La Grande Bellezza di Paolo Sorrentino ce lo meritiamo: nel bene e nel male. Nel male perché include tutti i “nuovi mostri” del nostro quotidiano; nel bene perché l’Italia se lo merita un film così ambizioso. Che parla soprattutto di fantasmi. Dividerà senz’altro, ma è il ritorno in gran forma del regista. Applaudito al Festival di Cannes 2013, dov’è in concorso: leggi la recensione.

pubblicato 20 Maggio 2013 aggiornato 31 Luglio 2020 14:42

Jep Gambardella è un giornalista di 65 anni che vive a Roma dall’età di 26 anni. Conosce tutto e tutti, ed ogni sera va a dormire quando la gente comune si sveglia, dopo aver frequentato tutte le feste possibili. Di mestiere fa il giornalista, ma anni prima aveva scritto un libro di successo, “L’apparato umano”: da quel romanzo ha un blocco dello scrittore che non se n’è mai andato. Oggi, tra cultura alta e mondanità, ricorda i suoi anni passati nella Roma contemporanea…

Aperto da una citazione di Viaggio al termine della notte di Céline, La Grande Bellezza è l’Italia vista da Paolo Sorrentino: ed è un viaggio lunghissimo, che dura più di 140 minuti – forse non tutti necessari, ma questo ce lo dirà una seconda visione -, incentrato su un personaggio intorno al quale ruotano diversi “satelliti” e che a sua volta è immerso nel cuore di Roma, cuore pulsante dell’opera.

Il viaggio inizia con uno sparo del cannone del Gianicolo: la macchina da presa inizia a volare nel cielo e ad inquadrare statue, persone immobili con in mano quotidiani che urlano a caratteri cubitali l’ultima news su Totti, orde di turisti cinesi che, fotografando il bellissimo panorama della capitale, possono anche morire, ed un coro di ragazze che canta il brano I Lie.

Improvvisamente, un urlo: parte la festa. Ci spostiamo su una terrazza Martini, dove si sta tenendo la festa del 65° compleanno di Jep, interpretato da un Toni Servillo impressionante e che trascina il film. Ci sono nani e ballerine, certo: ma anche suonatori messicani col sombrero, cubiste e uomini arrapati, giovani ed anziani. Tutti ballano prima A far l’amore di Raffaella Carrà nella versione disco contemporanea, poi si danno alla pazza gioia muovendo il fondoschiena sulle note di La colita. Tutto è girato a ritmo di videoclip, ma soprattutto come se Lynch facesse un remake di un film di Fellini.

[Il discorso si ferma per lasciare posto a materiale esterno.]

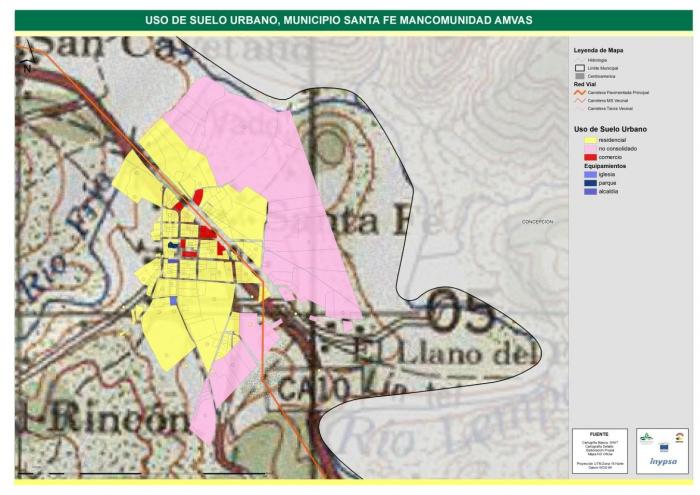Click the dark blue parque legend swatch

click(591, 183)
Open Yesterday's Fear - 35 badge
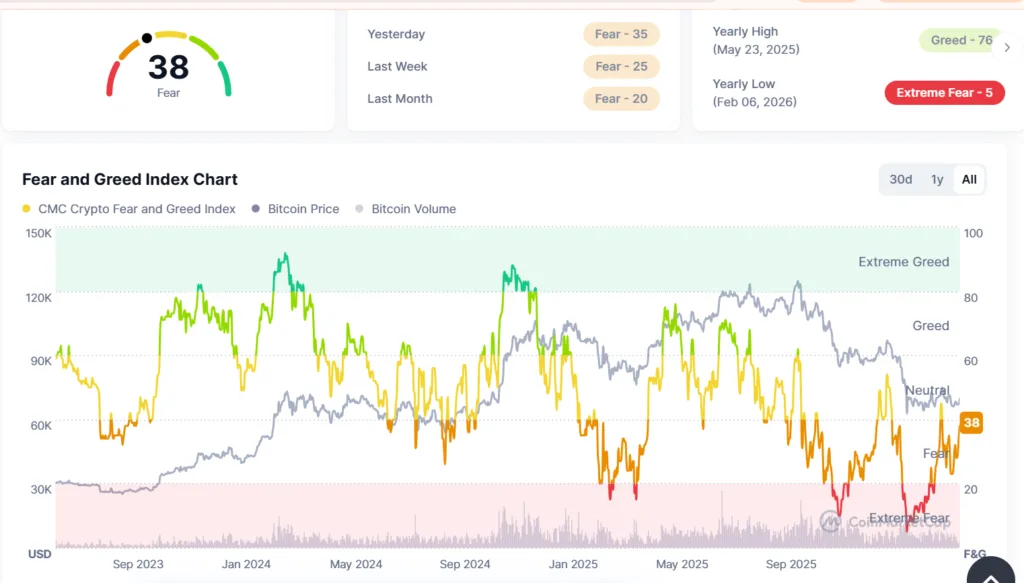This screenshot has height=583, width=1024. click(620, 34)
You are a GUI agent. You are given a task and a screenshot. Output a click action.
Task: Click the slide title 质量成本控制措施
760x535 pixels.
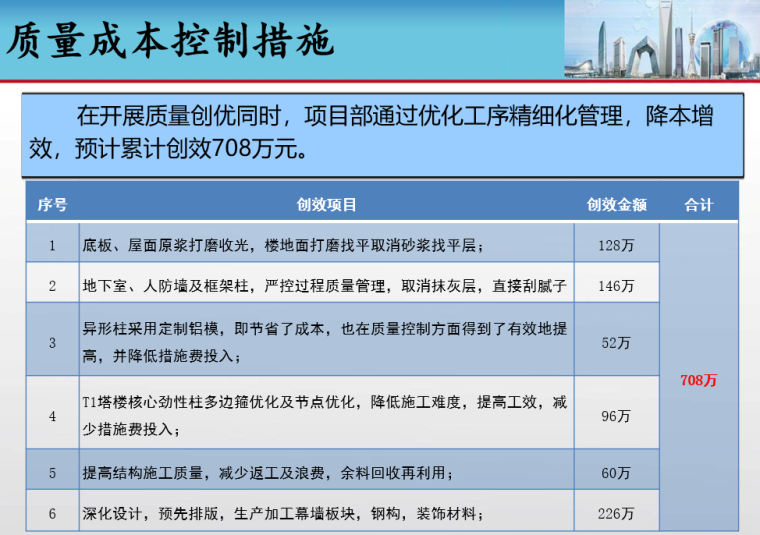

Dall’altra parte, al di là di un vetro, una donna tatuata si spoglia. Sono i nuovi mostri, parenti ancora più verosimili di quelli delle scene in discoteca di Reality di Garrone (e prima o poi ci faranno un double bill con La Grande Bellezza). “Auguri Jep!”, urla Lorena (Serena Grandi), ex soubrette del piccolo schermo, ma anche “Auguri Roma!”. Perché, in fondo, Jep e Roma sono una cosa sola. Jep è il re della città, lo è da anni: conosce tutti ed è presente ovunque, ad ogni evento, ad ogni festa, ad ogni funerale, ““l’appuntamento mondano per eccellenza”. Jep è l’essenza di Roma: cinica, decadente e disillusa.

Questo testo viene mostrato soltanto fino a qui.